Aegis Orchestrator
Core Concepts

Fleet Operations

Targeting, dispatch policies, failure policies, and per-node streaming results for multi-host edge fleet operations.

Fleet Operations

Edge Mode treats multi-target dispatch — running one tool against many hosts — as a first-class capability, not an afterthought layered on top of single-target calls. The targeting model, the dispatch policies, the failure policies, and the result-streaming protocol are all designed for the operational shapes you actually need: rolling restarts, parallel ad-hoc commands, sequential audits, and "fan out across every host that matches this tag."

This page covers:

  1. The unified EdgeTarget targeting model.
  2. Tags vs labels.
  3. Edge groups (saved selectors).
  4. The dispatch decision order.
  5. Fan-out semantics (Sequential / Parallel / Rolling).
  6. Failure policies.
  7. Result aggregation and streaming.
  8. The system-tier MCP tools (aegis.edge.fleet.invoke|list|cancel).

The unified targeting model: EdgeTarget

Every form of multi-target selection — single node, named group, ad-hoc match, "everything I can reach" — is expressed as a single value object. This is the operator's mental model:

EdgeTarget =
  | Node(node_id)        # single, by id
  | Group(name)          # saved selector
  | Selector(...)        # ad-hoc match
  | All                  # every Connected edge of this tenant

All four forms are tenant-scoped at the router boundary. All does not mean "every edge in the platform" — it means "every Connected edge bound to my tenant." A delegated service account using X-Tenant-Id is bounded by the same rule: it sees only the edges of tenants it has been delegated to.

Node(id)

A single node by its node id. Resolves to [id] if the daemon is owned by the caller's tenant and currently Connected; otherwise the dispatcher returns EdgeUnavailable synchronously without retry.

Selector(...)

An ad-hoc match expression. The selector evaluates EdgeCapabilities.satisfies(s) across every Connected edge of the tenant.

EdgeSelector {
    os:     Optional[String]    # e.g. "linux"
    arch:   Optional[String]    # e.g. "x86_64"
    tools:  Vec<String>         # ALL must be present (AND across tools)
    labels: Vec<LabelMatch>     # see below
    tags:   Vec<TagMatch>       # see below
}

LabelMatch and TagMatch give you the fine-grained operators most ops teams reach for:

LabelMatchMeaning
Equals(k, v)Label k is set to v exactly.
Exists(k)Label k is set (any value).
In(k, values)Label k is set to one of values.
TagMatchMeaning
Has(t)Tag t is present on the daemon.
AnyOf([...])Daemon has at least one of the listed tags (OR).
AllOf([...])Daemon has every listed tag (AND).
NoneOf([...])Daemon has none of the listed tags (negation).

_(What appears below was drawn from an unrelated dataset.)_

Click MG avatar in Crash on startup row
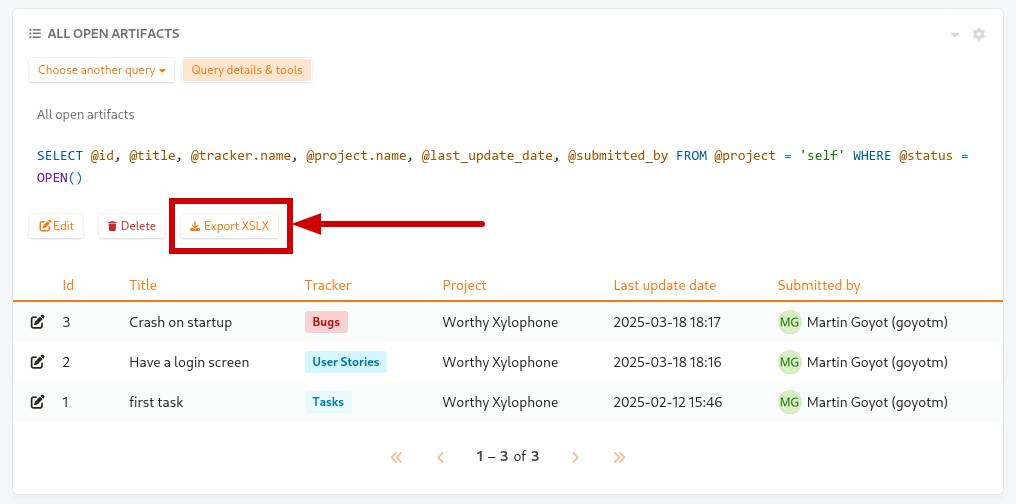coord(789,322)
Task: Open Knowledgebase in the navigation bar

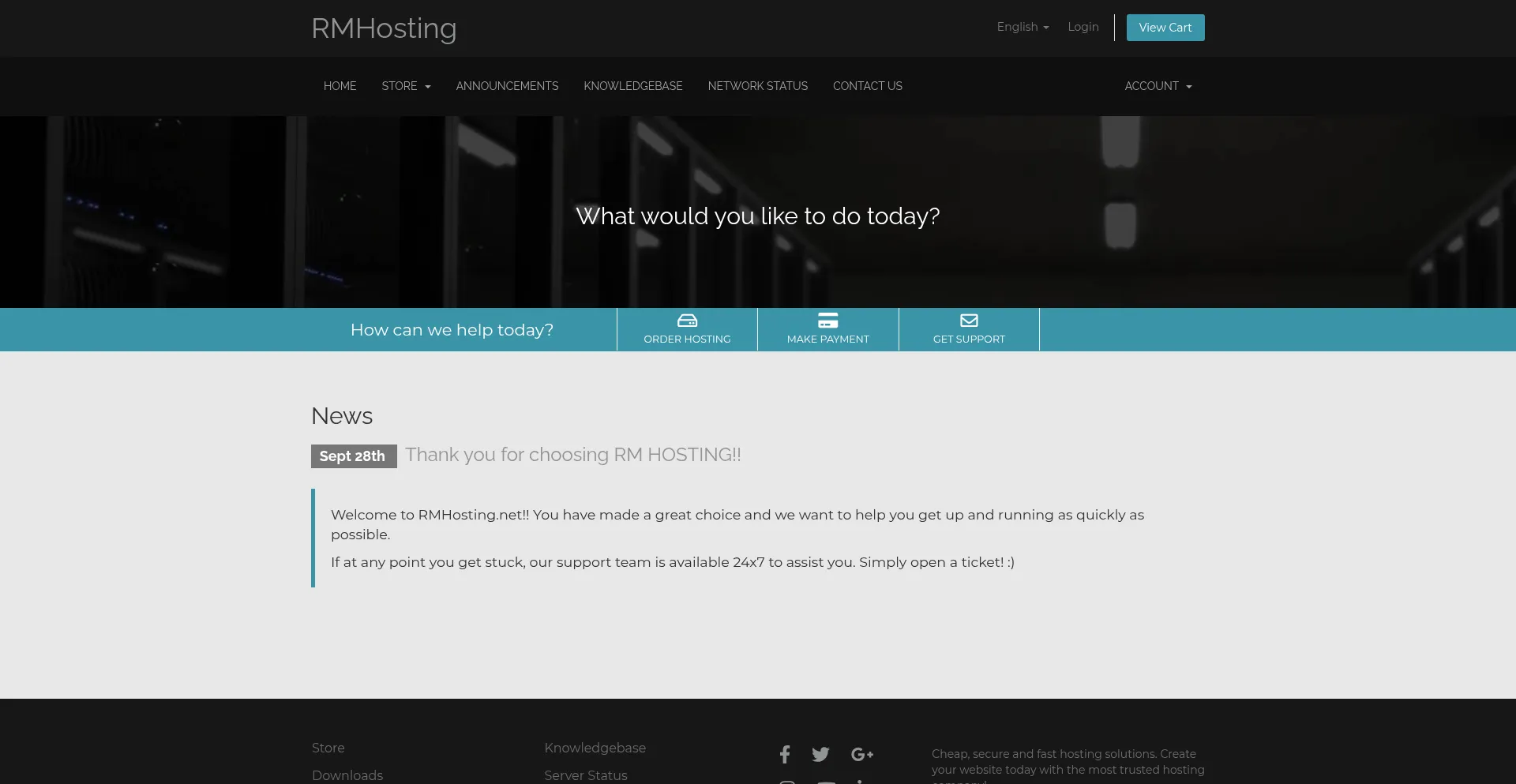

Multiple selector fields combine with AND: every condition must hold.

Group(name)

A reference to a saved EdgeGroup. Membership is dynamic — evaluated at dispatch time, not at group creation time. An edge that comes online after the group was defined is automatically a member if it matches the saved selector.

All

Every Connected edge of the caller's tenant. Useful for read-only audits ("which kernel is everyone running?"); for state-mutating tools, prefer a more specific target.


Tags vs labels — both, and they are different

Both attributes already exist on EdgeCapabilities; both are queryable in the same selector. They serve different purposes:

LabelsTags
ShapeHashMap<String, String> (typed key/value)Vec<String> (flat strings)
Set byThe daemon (in its config)The operator (via Zaru / REST)
Mutable fromThe host (requires daemon restart)The server (no daemon touch needed)
Use forDaemon-advertised facts (os=linux, region=home, gpu=rtx-4090)Operator-managed classifiers (prod, db-host, team-platform)
Example matchlabels=region=ustags=prod

The distinction matters because the daemon-advertised view is immutable from the daemon's perspective on the operator side — the daemon cannot accidentally tag itself prod and join the production fleet. Tags are operator-controlled; labels are host-controlled. Both are visible in selectors, but the trust boundary between them is sharp.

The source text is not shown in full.